AFL-CIO Leaders Feel Heat from Anti-War Ranks

By Charles Walker

In what is surely a historic step, the nation’s premier labor federation has moved back from its traditional stance of unqualified support for the ruling class’s wars. That doesn’t mean that labor’s top echelon has adopted a policy about imperialistic war that Eugene V. Debs (America’s foremost labor leader to date) could have abided. After all, Debs went to prison because of his unambiguous opposition to American involvement in the First World War. Nevertheless, for the federation, that is the AFL-CIO, to even hint that an American war might not enjoy its full and complete support is, as we say, “historic.”

In a prepared statement issued on February 27during its winter meeting in Hollywood, Florida, the AFL-CIO, representing some 13 million workers, declared that, “The president [Bush] has not fulfilled his responsibility to make a compelling and coherent explanation to the American people and the world about the need for military action against Iraq at this time.”  Unfortunately, that’s about as good the federation’s statement gets. The rest of it is pretty bad. For example, the statement also declares its full support for “the efforts to disarm the dictatorial regime of Saddam Hussein,” ignoring every nation’s right to self-determination, once proclaimed by the United Nations and earlier by the League of Nations.
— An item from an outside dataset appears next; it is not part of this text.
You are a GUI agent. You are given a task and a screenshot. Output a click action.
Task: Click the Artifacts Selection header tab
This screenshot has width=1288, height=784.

The federation completely ignores Deb’s position that American workers first and foremost enemy is their own ruling class. Furthermore, the AFL-CIO would have no problem if the projected war, certain to kill countless numbers of Iraq’s mainly underage population, is waged “in concert with a broad international coalition of allies and with the sanction of the United Nations.”

The problem with Bush’s war plans, as the federation sees it, is that the U.S. government has failed to build the same international coalition that it led against Iraq in the 1991 Gulf War. In fact, the labor leaders say, “Many citizens, while supporting the goal of [Iraq’s] disarmament, are not convinced that war now is the only option.” The labor leaders don’t acknowledge that if the recent world-wide marches and rallies are any indication, there’s substantial world-wide opposition to a war against Iraq with or without the backing of the United Nations.

The labor leaders say that “there may be times when we [sic] must stand alone and act unilaterally in defense of our national security,” but fail to note that there are times when the U.S. government acts through others, as it did when Iraq attacked Iran, hoping to defeat the Islamic Iranian government that followed the overthrow of the Iranian monarchy. That point comes to mind, since the federation’s statement rightly criticizes Iraq’s aggression against Iran, but fails to note that the United States was a principal supplier of Iraq’s weaponry, including poison gasses and other weapons of mass destruction. 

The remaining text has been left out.